__REQUIRED WORK__
The answer must be the data, repeated exactly.

__AVAILABLE DATA__
[Start of section]

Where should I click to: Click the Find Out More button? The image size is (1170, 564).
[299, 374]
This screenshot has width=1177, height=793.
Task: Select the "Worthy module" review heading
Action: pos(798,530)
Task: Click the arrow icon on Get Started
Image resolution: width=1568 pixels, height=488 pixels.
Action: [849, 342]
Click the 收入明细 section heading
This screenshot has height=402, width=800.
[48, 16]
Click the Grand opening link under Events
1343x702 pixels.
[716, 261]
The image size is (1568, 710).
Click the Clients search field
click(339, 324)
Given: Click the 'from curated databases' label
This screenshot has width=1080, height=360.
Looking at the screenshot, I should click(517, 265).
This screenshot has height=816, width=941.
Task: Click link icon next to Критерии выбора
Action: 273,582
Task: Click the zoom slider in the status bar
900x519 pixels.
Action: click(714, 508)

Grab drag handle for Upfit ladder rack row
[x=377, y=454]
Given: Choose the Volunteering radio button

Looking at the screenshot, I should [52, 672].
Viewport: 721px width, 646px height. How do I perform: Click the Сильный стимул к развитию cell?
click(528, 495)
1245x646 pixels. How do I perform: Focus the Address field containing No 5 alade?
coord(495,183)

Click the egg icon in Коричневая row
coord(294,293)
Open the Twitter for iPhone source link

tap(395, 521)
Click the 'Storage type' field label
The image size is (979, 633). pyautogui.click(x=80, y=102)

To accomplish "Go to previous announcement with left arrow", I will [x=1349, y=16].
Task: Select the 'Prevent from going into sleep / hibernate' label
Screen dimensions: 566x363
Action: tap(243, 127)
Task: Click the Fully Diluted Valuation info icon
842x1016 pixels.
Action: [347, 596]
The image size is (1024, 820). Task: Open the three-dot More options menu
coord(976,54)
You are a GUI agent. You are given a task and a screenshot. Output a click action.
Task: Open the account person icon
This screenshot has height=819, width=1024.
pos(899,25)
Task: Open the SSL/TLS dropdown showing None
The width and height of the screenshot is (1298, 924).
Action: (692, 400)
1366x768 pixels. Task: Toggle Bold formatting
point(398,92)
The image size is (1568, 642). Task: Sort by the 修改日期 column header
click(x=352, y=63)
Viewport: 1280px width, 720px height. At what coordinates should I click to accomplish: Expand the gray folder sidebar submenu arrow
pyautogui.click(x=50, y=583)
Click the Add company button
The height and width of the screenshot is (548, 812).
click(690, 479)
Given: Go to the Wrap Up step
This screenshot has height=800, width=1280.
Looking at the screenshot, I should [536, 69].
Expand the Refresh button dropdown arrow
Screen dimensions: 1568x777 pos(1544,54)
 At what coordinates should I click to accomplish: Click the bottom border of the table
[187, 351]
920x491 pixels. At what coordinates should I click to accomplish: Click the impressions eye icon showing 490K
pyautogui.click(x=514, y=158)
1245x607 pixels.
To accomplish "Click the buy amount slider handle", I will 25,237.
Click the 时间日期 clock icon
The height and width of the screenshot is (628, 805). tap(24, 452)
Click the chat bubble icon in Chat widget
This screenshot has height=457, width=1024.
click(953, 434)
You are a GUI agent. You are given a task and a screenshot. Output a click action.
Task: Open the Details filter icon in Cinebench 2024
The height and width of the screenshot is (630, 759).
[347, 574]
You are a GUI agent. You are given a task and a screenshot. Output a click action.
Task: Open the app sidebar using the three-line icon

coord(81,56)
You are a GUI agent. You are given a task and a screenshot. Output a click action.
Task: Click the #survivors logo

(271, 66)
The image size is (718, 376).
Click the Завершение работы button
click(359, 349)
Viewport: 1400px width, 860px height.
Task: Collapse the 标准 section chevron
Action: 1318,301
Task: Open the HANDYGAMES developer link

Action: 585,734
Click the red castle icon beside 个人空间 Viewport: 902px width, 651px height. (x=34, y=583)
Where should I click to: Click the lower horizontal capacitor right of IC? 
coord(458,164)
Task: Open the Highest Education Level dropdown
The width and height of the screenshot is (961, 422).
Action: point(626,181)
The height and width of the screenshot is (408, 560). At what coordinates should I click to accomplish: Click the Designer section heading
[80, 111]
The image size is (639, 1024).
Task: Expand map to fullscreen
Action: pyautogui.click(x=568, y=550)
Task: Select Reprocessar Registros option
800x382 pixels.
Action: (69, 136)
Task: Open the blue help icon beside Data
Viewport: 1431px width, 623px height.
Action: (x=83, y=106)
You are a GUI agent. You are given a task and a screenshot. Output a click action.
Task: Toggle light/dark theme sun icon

[End of section]

__TASK ANSWER__
Where should I click to: Click the Find Out More button? The image size is (1170, 564).
[299, 374]
This screenshot has width=1177, height=793.
Task: Select the "Worthy module" review heading
Action: pos(798,530)
Task: Click the arrow icon on Get Started
Image resolution: width=1568 pixels, height=488 pixels.
Action: [849, 342]
Click the 收入明细 section heading
This screenshot has height=402, width=800.
[48, 16]
Click the Grand opening link under Events
1343x702 pixels.
[716, 261]
The image size is (1568, 710).
Click the Clients search field
click(339, 324)
Given: Click the 'from curated databases' label
This screenshot has width=1080, height=360.
Looking at the screenshot, I should click(517, 265).
This screenshot has height=816, width=941.
Task: Click link icon next to Критерии выбора
Action: 273,582
Task: Click the zoom slider in the status bar
900x519 pixels.
Action: click(714, 508)

Grab drag handle for Upfit ladder rack row
[x=377, y=454]
Given: Choose the Volunteering radio button

Looking at the screenshot, I should [52, 672].
Viewport: 721px width, 646px height. How do I perform: Click the Сильный стимул к развитию cell?
click(528, 495)
1245x646 pixels. How do I perform: Focus the Address field containing No 5 alade?
coord(495,183)

Click the egg icon in Коричневая row
coord(294,293)
Open the Twitter for iPhone source link

tap(395, 521)
Click the 'Storage type' field label
The image size is (979, 633). pyautogui.click(x=80, y=102)

To accomplish "Go to previous announcement with left arrow", I will [x=1349, y=16].
Task: Select the 'Prevent from going into sleep / hibernate' label
Screen dimensions: 566x363
Action: tap(243, 127)
Task: Click the Fully Diluted Valuation info icon
842x1016 pixels.
Action: [347, 596]
The image size is (1024, 820). Task: Open the three-dot More options menu
coord(976,54)
You are a GUI agent. You are given a task and a screenshot. Output a click action.
Task: Open the account person icon
This screenshot has height=819, width=1024.
pos(899,25)
Task: Open the SSL/TLS dropdown showing None
The width and height of the screenshot is (1298, 924).
Action: (692, 400)
1366x768 pixels. Task: Toggle Bold formatting
point(398,92)
The image size is (1568, 642). Task: Sort by the 修改日期 column header
click(x=352, y=63)
Viewport: 1280px width, 720px height. At what coordinates should I click to accomplish: Expand the gray folder sidebar submenu arrow
pyautogui.click(x=50, y=583)
Click the Add company button
The height and width of the screenshot is (548, 812).
click(690, 479)
Given: Go to the Wrap Up step
This screenshot has height=800, width=1280.
Looking at the screenshot, I should [536, 69].
Expand the Refresh button dropdown arrow
Screen dimensions: 1568x777 pos(1544,54)
 At what coordinates should I click to accomplish: Click the bottom border of the table
[187, 351]
920x491 pixels. At what coordinates should I click to accomplish: Click the impressions eye icon showing 490K
pyautogui.click(x=514, y=158)
1245x607 pixels.
To accomplish "Click the buy amount slider handle", I will 25,237.
Click the 时间日期 clock icon
The height and width of the screenshot is (628, 805). tap(24, 452)
Click the chat bubble icon in Chat widget
This screenshot has height=457, width=1024.
click(953, 434)
You are a GUI agent. You are given a task and a screenshot. Output a click action.
Task: Open the Details filter icon in Cinebench 2024
The height and width of the screenshot is (630, 759).
[347, 574]
You are a GUI agent. You are given a task and a screenshot. Output a click action.
Task: Open the app sidebar using the three-line icon

coord(81,56)
You are a GUI agent. You are given a task and a screenshot. Output a click action.
Task: Click the #survivors logo

(271, 66)
The image size is (718, 376).
Click the Завершение работы button
click(359, 349)
Viewport: 1400px width, 860px height.
Task: Collapse the 标准 section chevron
Action: 1318,301
Task: Open the HANDYGAMES developer link

Action: 585,734
Click the red castle icon beside 个人空间 Viewport: 902px width, 651px height. (x=34, y=583)
Where should I click to: Click the lower horizontal capacitor right of IC? 
coord(458,164)
Task: Open the Highest Education Level dropdown
The width and height of the screenshot is (961, 422).
Action: point(626,181)
The height and width of the screenshot is (408, 560). At what coordinates should I click to accomplish: Click the Designer section heading
[80, 111]
The image size is (639, 1024).
Task: Expand map to fullscreen
Action: pyautogui.click(x=568, y=550)
Task: Select Reprocessar Registros option
800x382 pixels.
Action: (69, 136)
Task: Open the blue help icon beside Data
Viewport: 1431px width, 623px height.
Action: (x=83, y=106)
You are a GUI agent. You are given a task and a screenshot. Output a click action.
Task: Toggle light/dark theme sun icon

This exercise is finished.